The main limitation of this study, and perhaps therefore the key finding, was the paucity of published qualitative data available to inform the conceptual model. For example, side effects of immunosuppressive drugs other than steroids are not described in our model because no discussion of these were found in the literature. There were often difficulties distinguishing between the signs and symptoms of IgAN, the side effects of treatment, or whether they were specific to adult or pediatric patients only. Certainly, it was not possible to determine the precise frequency and severity of each of the identified concepts within this patient population, although we have been able to suggest a general impression of saliency based upon the frequency of report in the literature, and insights from the National Kidney Foundation and IGA Foundation of America “Voice of the Patient” meeting. In addition, it should be noted that only one data source included participants enrolled via clinician referral [16]; the remainder included patients self-reporting a diagnosis of IgAN, with no clinical confirmation required for participation in the study. Furthermore, it is difficult to ascribe signs, symptoms, or impacts specifically to IgAN versus nephrotic syndrome and/or CKD more generally, and this may be further confounded by the degree of kidney function which was not reported for the patients included in these reports. Further primary research is needed to confirm the disease defining signs/symptoms that are most important for measurement, and to fully explore patient characteristics and experience of IgAN. This additional research can help identify the most salient patient-relevant outcomes to measure clinical research.

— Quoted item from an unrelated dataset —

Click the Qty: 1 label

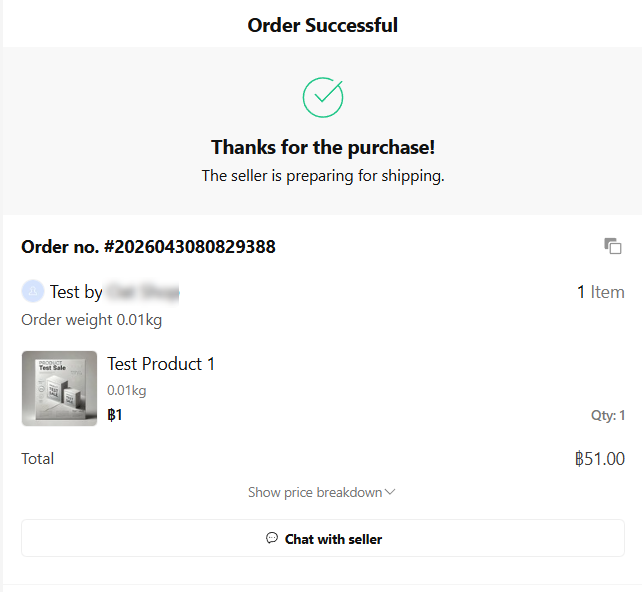pos(608,415)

Additionally, this study did not explore diagnostic delays and the impacts these can have on patient outcomes.

Conversely, a strength of this study was that it included non-traditional sources, e.g., published patient testimonials from patient advocacy groups such as NephCure Kidney International and the IgA Nephropathy foundation to supplement the peer-reviewed literature, in addition to obtaining a clinical expert review of the conceptual model.

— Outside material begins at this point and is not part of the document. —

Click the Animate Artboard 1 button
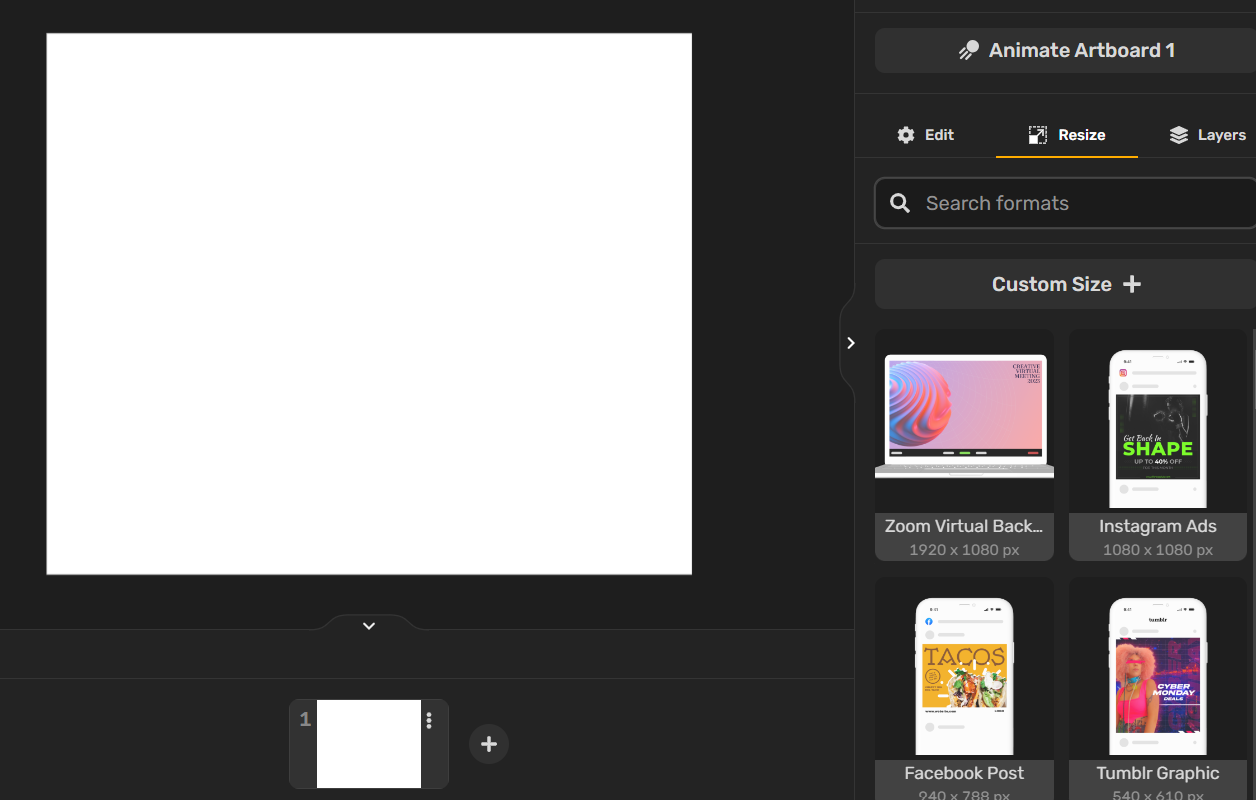The height and width of the screenshot is (800, 1256). pos(1065,49)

The search focused on English-language publications and included studies were conducted in North America and Europe; however, the eligibility criteria (Table 1) stipulated that any highly relevant non-English publications would be translated and included in the review—none were included because none were identified. It has been reported that IgAN exhibits high heterogeneity in clinical presentation and progression across different ethnic populations and different geographical locations [2, 3]. Consequently, further research into the patient experience of IgAN is recommended in other countries and cultures.

Conclusion

Secondary analysis of published qualitative literature informed the development of a novel conceptual model describing the patient experience of IgAN. The conceptual model provides a useful tool to inform the selection and development of clinical outcome assessments for use in future IgAN clinical trials. However, further qualitative research with patients with IgAN is required in order to further develop the model and develop our understanding of the concepts considered by patients to be most important for measurement during the assessment of novel treatments.